Mexico's President Vows To Reform Police In Wake Of Students' Disappearance

Mexico's President Enrique Pena Nieto speaks during a ceremony at the National Palace in Mexico City, Thursday, Nov. 27, 2014
Mexico's President Enrique Pena Nieto speaks during a ceremony at the National Palace in Mexico City, Thursday, Nov. 27, 2014. Mexico's president announced a new anti-crime plan that includes proposals for a nationwide ID, giving Congress the power to dissolve corrupt municipal government and fold their often-corrupt local police forces under the control of the country’s 31 state governments. The plan would also streamline the complex divisions between federal, state and local offenses. At present, some local police refuse to act to prevent federal crimes like drug trafficking. The plan would focus first on four of Mexico’s most troubled states, Guerrero, Michoacan, Jalisco and Tamaulipas. It would also send more federal police and other forces to those states. (AP Photo/Eduardo Verdugo)

MEXICO CITY, Nov 27 (Reuters) - Embattled President Enrique Pena Nieto on Thursday proposed simplifying Mexico's chaotic police structure and a new law to stop collusion between officials and gangs as he tried to defuse anger over the apparent massacre of 43 students in September.

Pena Nieto has been under growing pressure from protesters to end impunity and brutality by security forces since the trainee teachers were abducted by corrupt police in the southwestern city of Iguala on the night of Sept. 26.

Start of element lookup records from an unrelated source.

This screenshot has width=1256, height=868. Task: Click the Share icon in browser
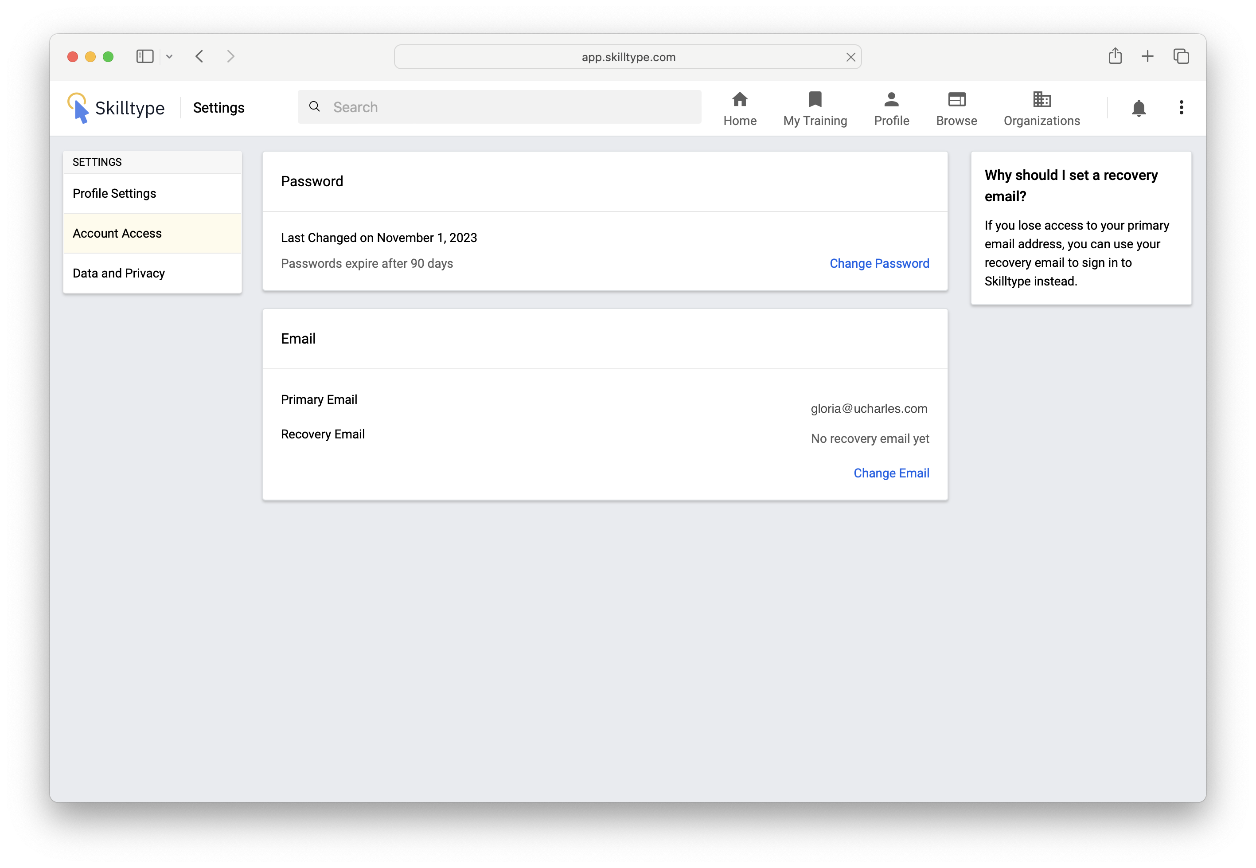pyautogui.click(x=1115, y=57)
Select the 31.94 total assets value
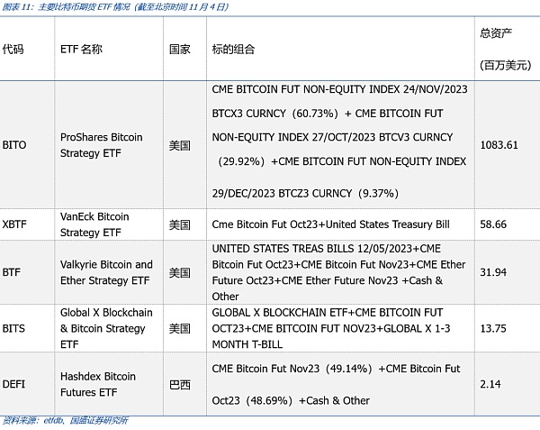The image size is (540, 430). point(493,272)
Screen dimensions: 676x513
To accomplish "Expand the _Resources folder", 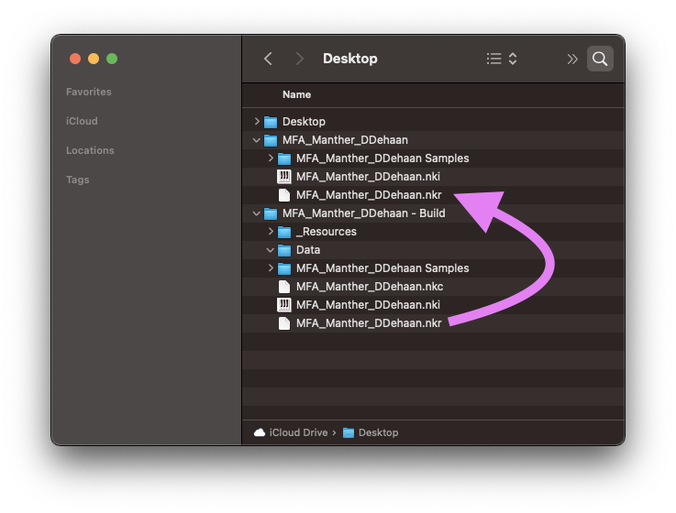I will click(x=271, y=232).
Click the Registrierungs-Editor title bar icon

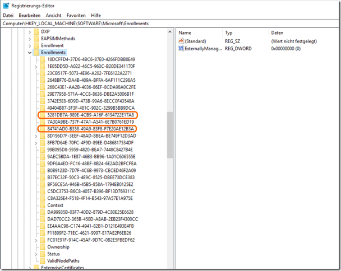(5, 5)
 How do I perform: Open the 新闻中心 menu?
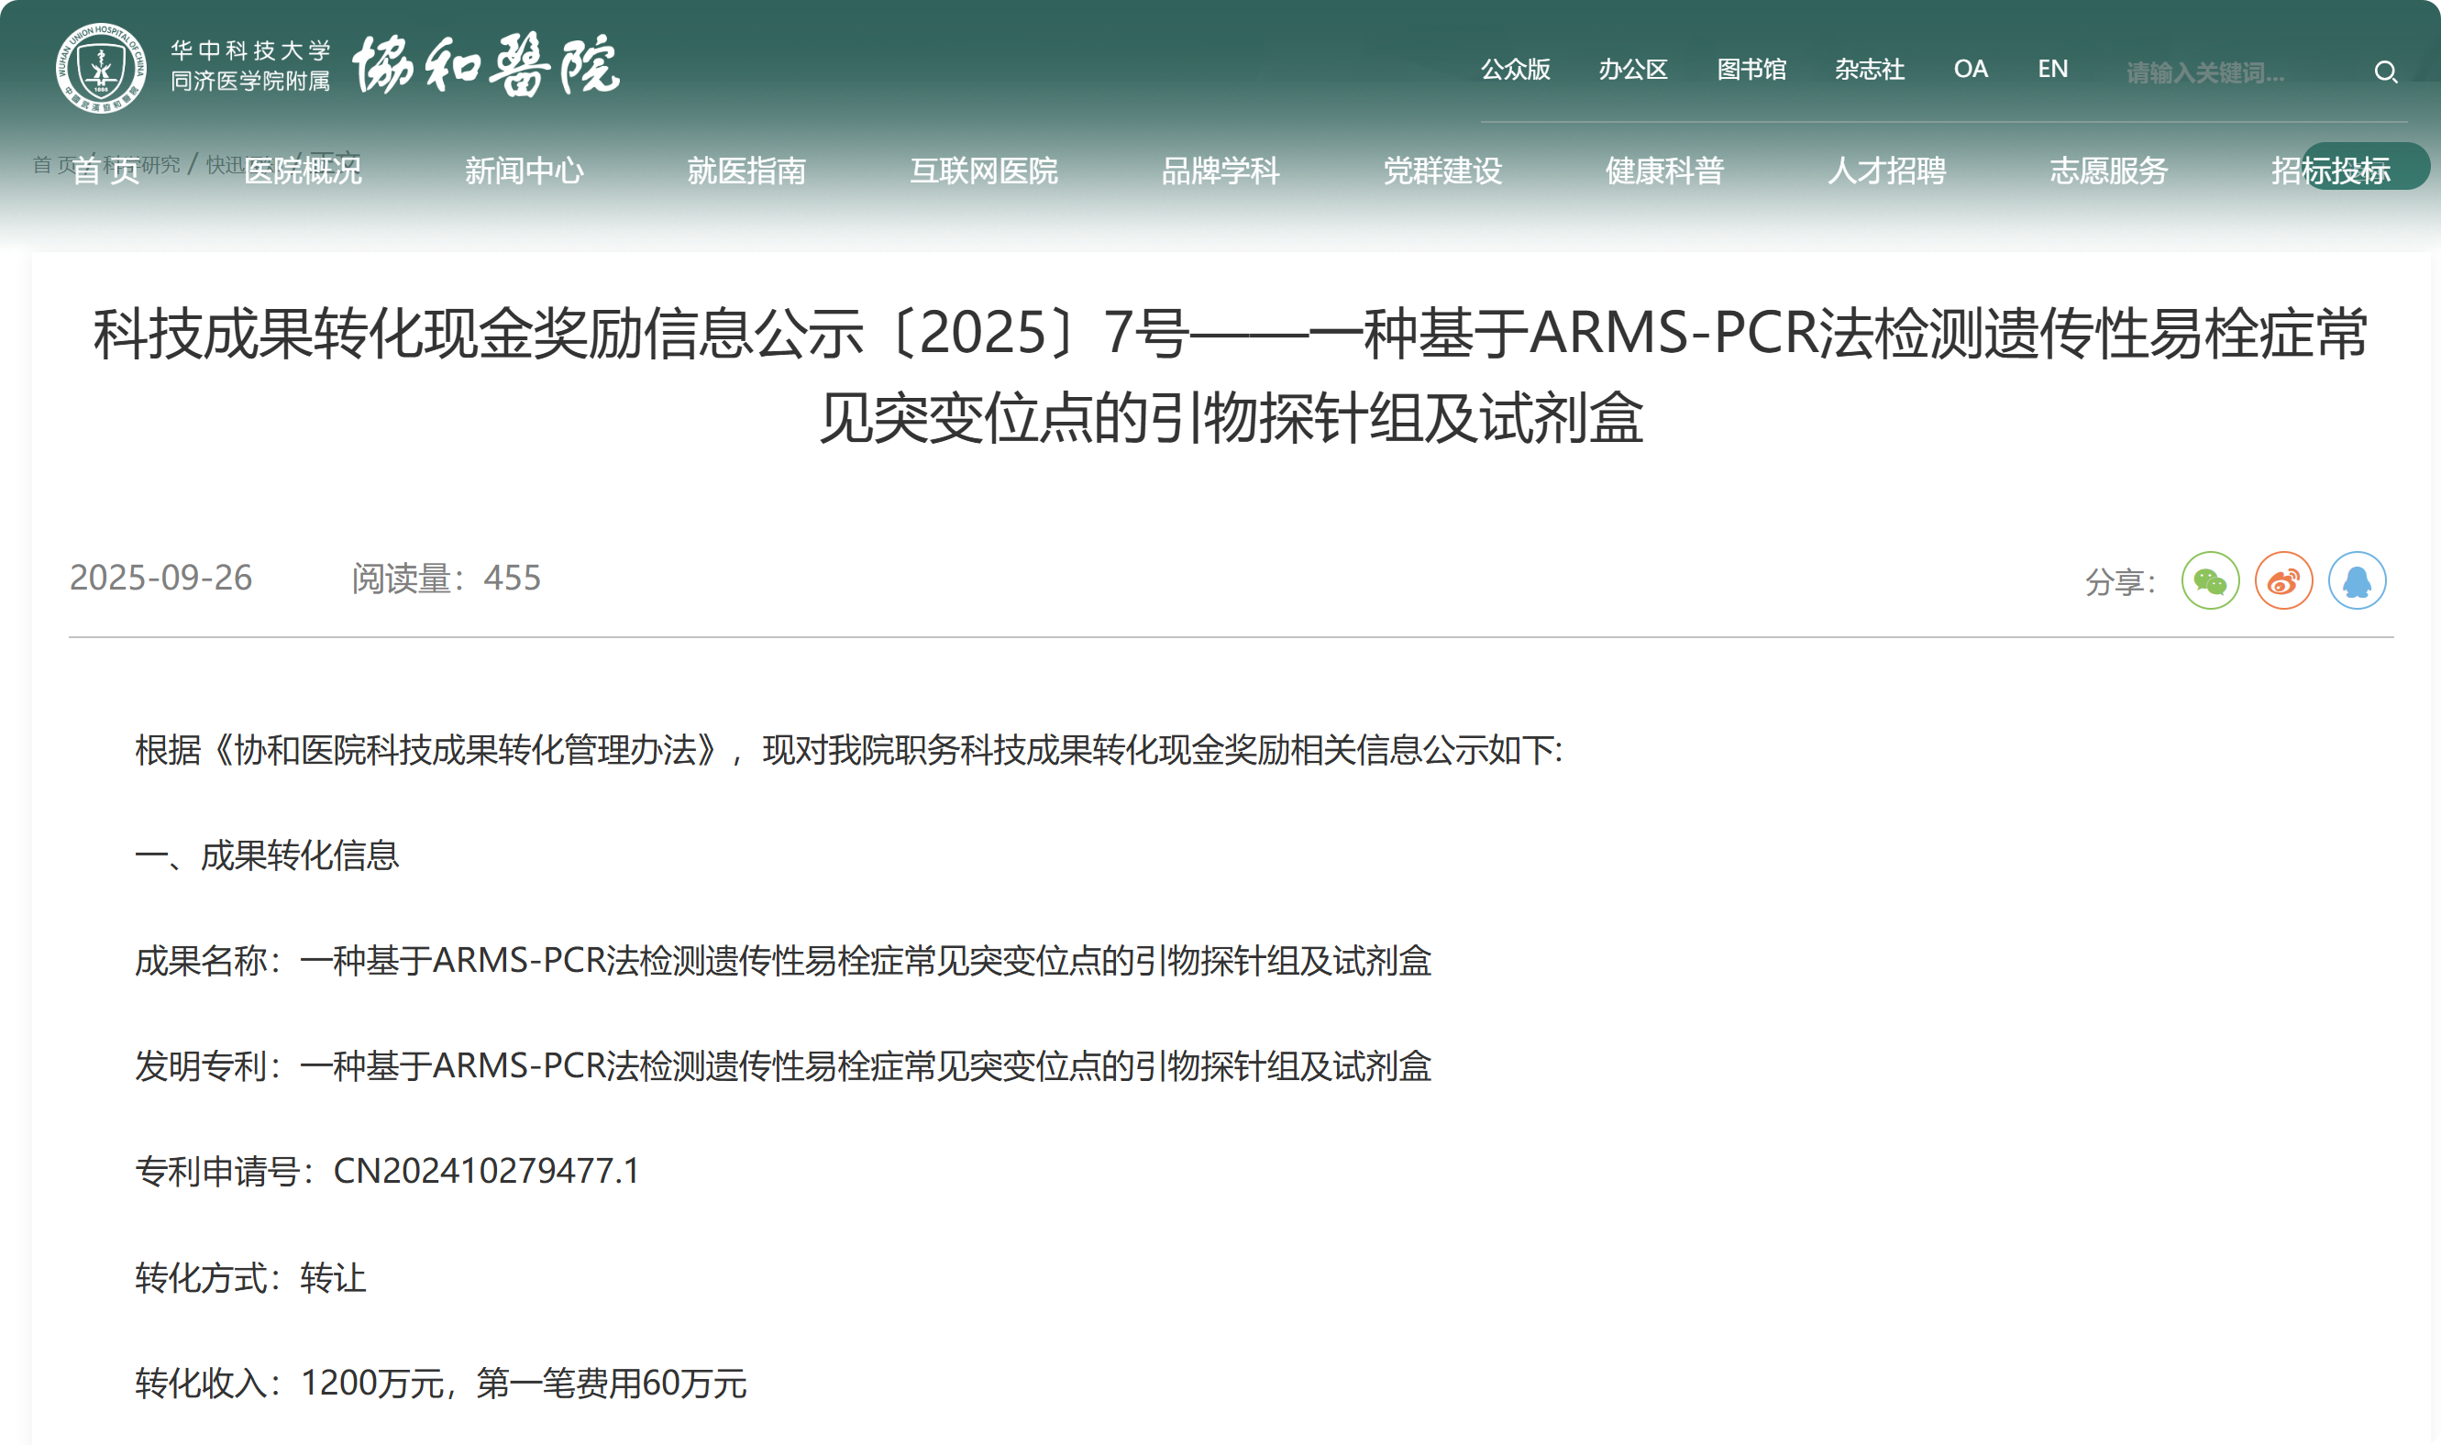click(x=524, y=171)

The government says the students were murdered and their bodies incinerated after police handed them over to a drug gang.

"Mexico cannot continue like this," Pena Nieto said in a speech to an assembly of political leaders.

"After Iguala, Mexico has to change," he said, noting that the reforms aimed to create a new law against infiltration by organized crime and redefine powers in the penal system.

The president said he would send an initiative to Congress to unify multi-layered police forces in Mexico's states and had ordered a special security operation in the Southwest, large swathes of which are plagued by drug gangs.

Mexico has a plethora of police forces, as hundreds of municipalities, 31 states and the capital Mexico City each has its own. But poor training and salaries as low as 5,000 pesos ($370) per month encourage corruption.

Several of Pena Nieto's predecessors also undertook police reforms, but problems have persisted and infiltration by gangs is widespread. Some Mexican states who got rid of municipal forces remain wracked by violent crime.

Pena Nieto said the government would also launch a program to boost growth in economically backward and troubled areas of the country including the Southwest, ensuring they would get preferential financing conditions.

"Today there are two Mexicos: One that is part of the global economy with growing levels of income, development and well-being; and then there is a poorer Mexico with historical problems that have been unresolved for generations," he said.

Only about 2 percent of crimes in Mexico result in convictions, and despite the indictments of several senior Mexican officials in U.S. courts, very few of them have had to face investigations, let alone trial, at home.

Pena Nieto said he aimed to introduce a single, nationwide phone number for emergencies, preferably "911" for simplicity.